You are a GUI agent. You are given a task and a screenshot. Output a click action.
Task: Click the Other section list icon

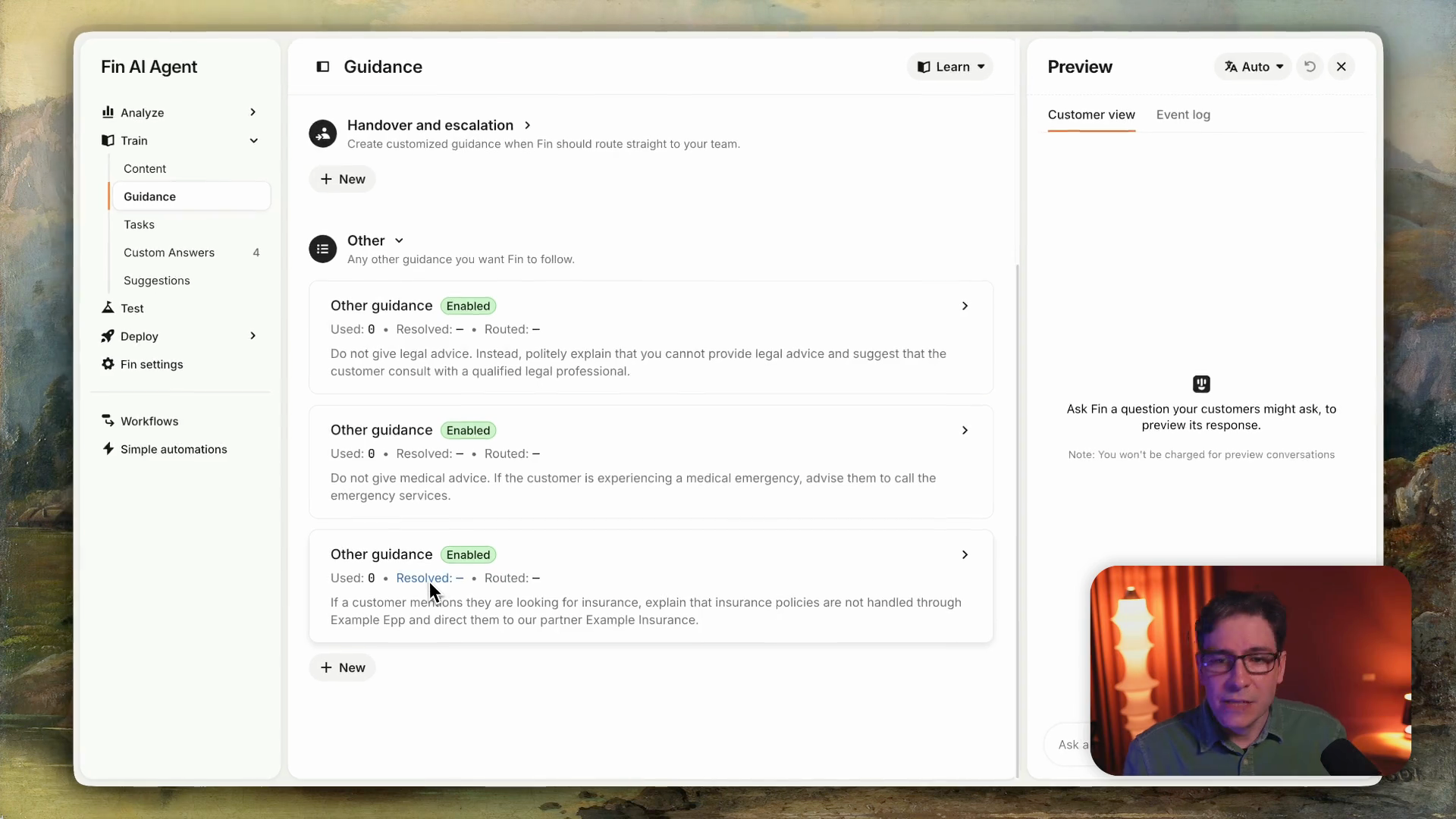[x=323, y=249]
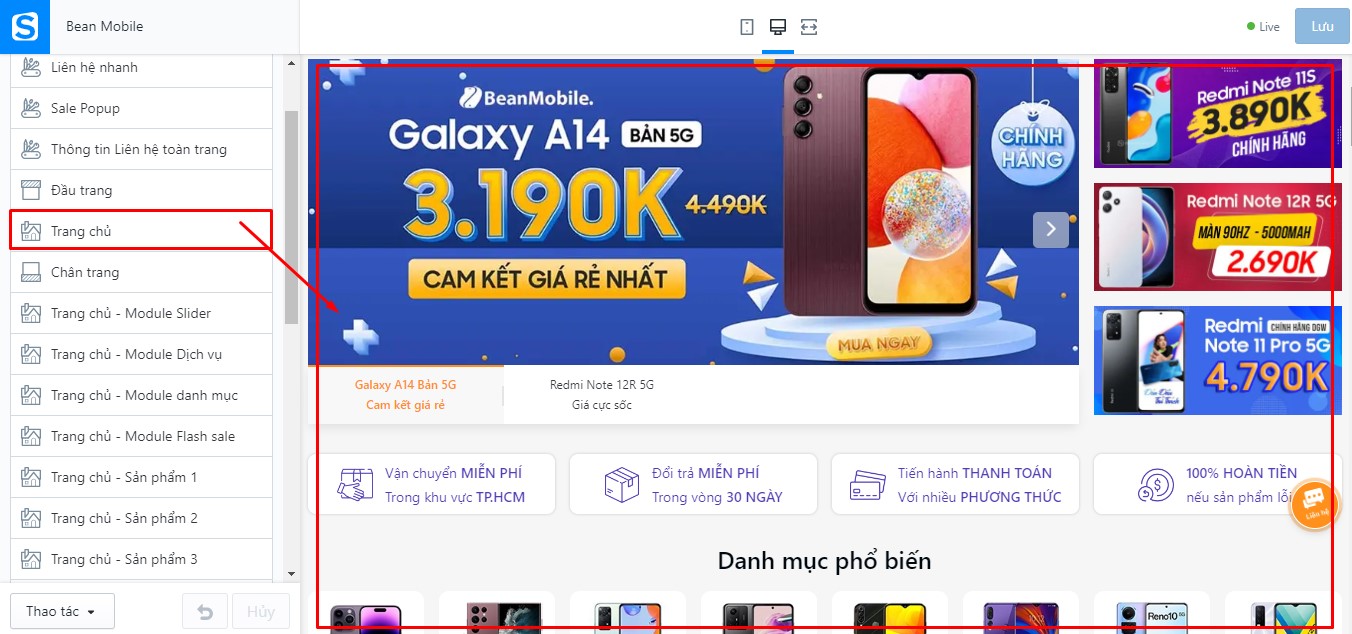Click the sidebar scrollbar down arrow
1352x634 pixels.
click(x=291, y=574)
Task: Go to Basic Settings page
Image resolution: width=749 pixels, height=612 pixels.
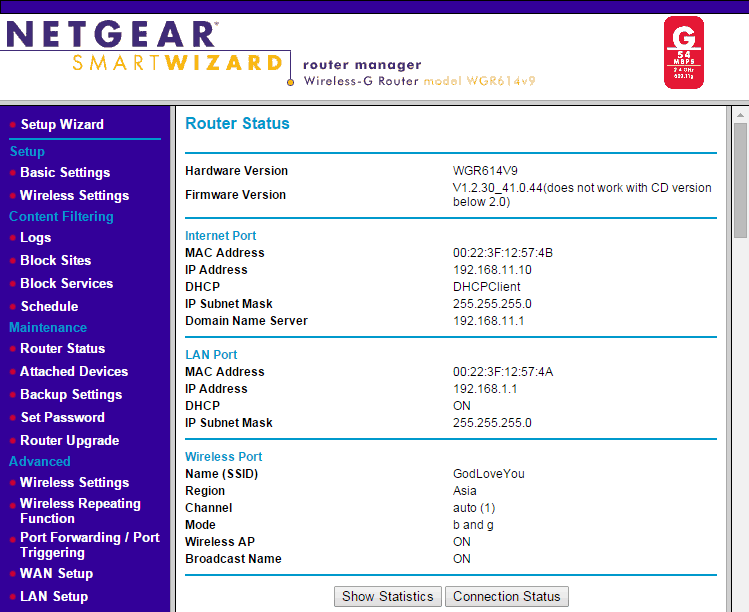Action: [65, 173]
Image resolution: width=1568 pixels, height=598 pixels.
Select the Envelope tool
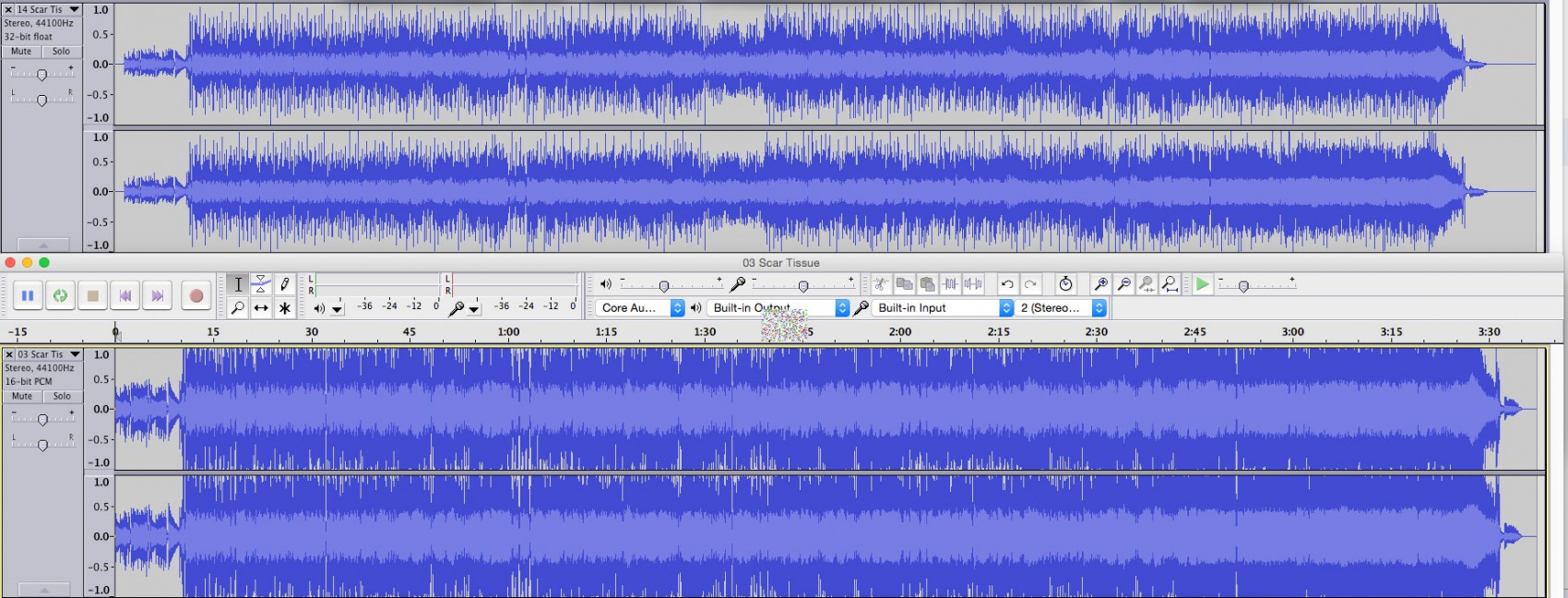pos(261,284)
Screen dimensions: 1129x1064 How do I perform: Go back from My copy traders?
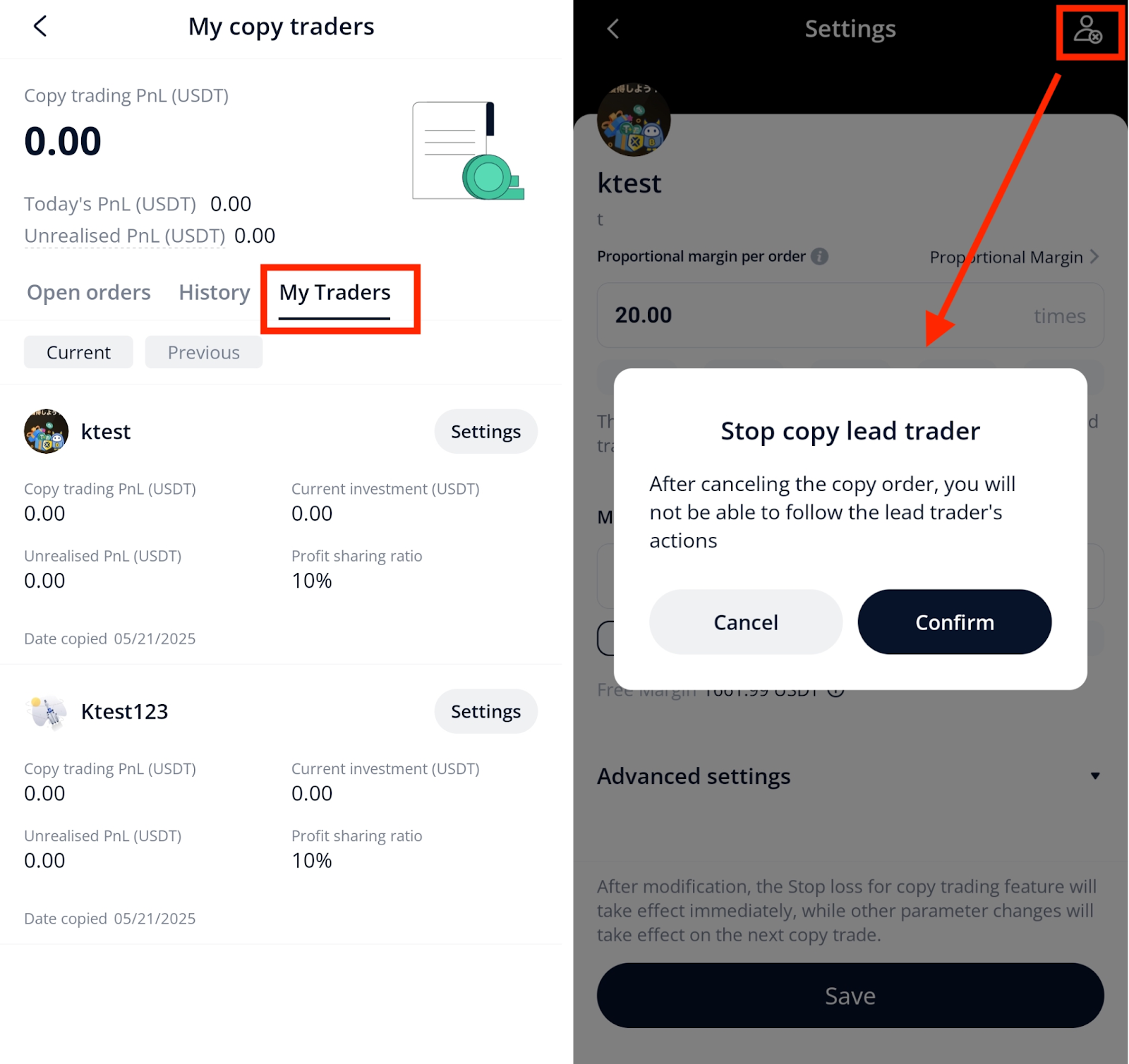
═══
What to do:
Set down word for word, from the line that contains "Select the Envelope tool" to the end of the listing above, every line and no picture.

Response for this exercise:
Select the Envelope tool
pos(261,284)
Screen dimensions: 1129x1064 How do I perform: Go back from My copy traders?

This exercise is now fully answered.